Setiap eksekusi mati seorang terpidana, Polri dapat jatah Rp 247 juta, Kejaksaan Rp 200 juta.
Namun, dana dari APBN yang sudah dihabiskan Rp 7 miliar hanya untuk empat orang yang diterjang peluru, sedangkan 10 orang dari 14 terpidana mati yang dianggarkan, mengalami penundaan eksekusi. Apakah semua ini skandal “rezim jagal”?
Belakangan Merry Utami yang pernah menjadi pekerja migran (TKW) di Taiwan, kasus yang mirip dengan kasus Mary Jane Veloso asal Filipina, sudah menjalani hukuman hampir 15 tahun penjara sejak 31 Oktober 2001, serta masuk daftar 14 terpidana yang akan dieksekusi mati, namun ditunda.
Bagaimana menjelaskan terpidana perempuan seperti dia bisa dijatuhi hukuman mati? Pengadilan macam apa yang mengadilinya?
Apakah dugaan skandal itu turut sebagai faktor penyebab meningkatnya jumlah kasus narkoba sebesar 13,6 persen per tahun, serta melejitnya jumlah pengguna narkoba dari 4,2 juta naik jadi 5,9 juta pengguna? Apakah bisnis narkoba yang beromset Rp 66,3 triliun itu bikin orang-orang dalam rezim antinarkoba tergiur?
Presiden Jokowi, Jaksa Agung HM Prasetyo, Kapolri Jenderal Tito Karnavian, dan Kepala BNN Komjen Budi Waseso sudah seharusnya bersikap terbuka dan sportif.
Sikap yang dimaksud bukan berpura-pura terbuka dengan “bibir manis” demi pencitraan yang cuma jadi kedok untuk menutupi bau busuk.

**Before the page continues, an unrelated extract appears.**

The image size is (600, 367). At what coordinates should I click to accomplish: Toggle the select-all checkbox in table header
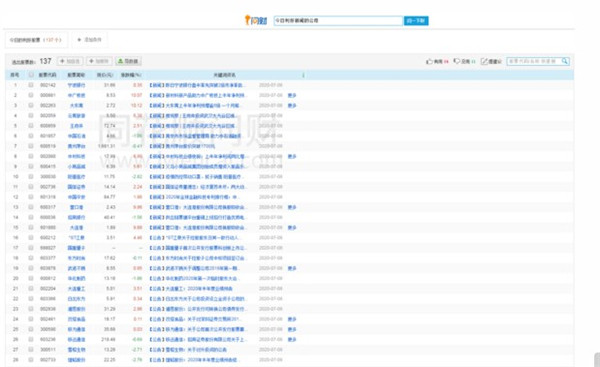31,75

PBHI mendesak Presiden Jokowi untuk membentuk tim khusus yang bertugas menyelidiki dugaan skandal di tubuh rezim antinarkoba dan rezim hukuman mati supaya mereka yang terlibat dimintai pertanggungjawaban – bukan membebaskan mereka dari hukuman demi melanggengkan impunitas.
Pemerintah punya segalanya: wewenang atau kekuasaan, jumlah personel, anggaran (uang), peralatan dan fasilitas, serta jangkauan akses dan jaringan untuk memantau dan menjalin kerjasama dengan berbagai pihak untuk berhasil membongkar dan membuktikan ada atau tidaknya dugaan bau busuk itu.
Seharusnya, setiap orang sama di muka hukum sebagai prinsip yang wajib dipegang teguh oleh penegak hukum dan kehakiman.
Semoga para pejabat itu tidak lupa dan mau bekerja untuk membersihkan orang-orang di dalam aparaturnya yang diduga sama kriminalnya.
PBHI juga meminta pemerintah untuk mengevaluasi kegagalan dalam menurunkan jumlah kasus dan pengguna narkoba supaya menemukan kesalahan, kelemahan, dan hambatannya sebelum menyusun rencana yang lebih matang, dengan target dan indikator yang lebih jelas dalam menggelar proyek “darurat narkoba” menuju keadaan normal.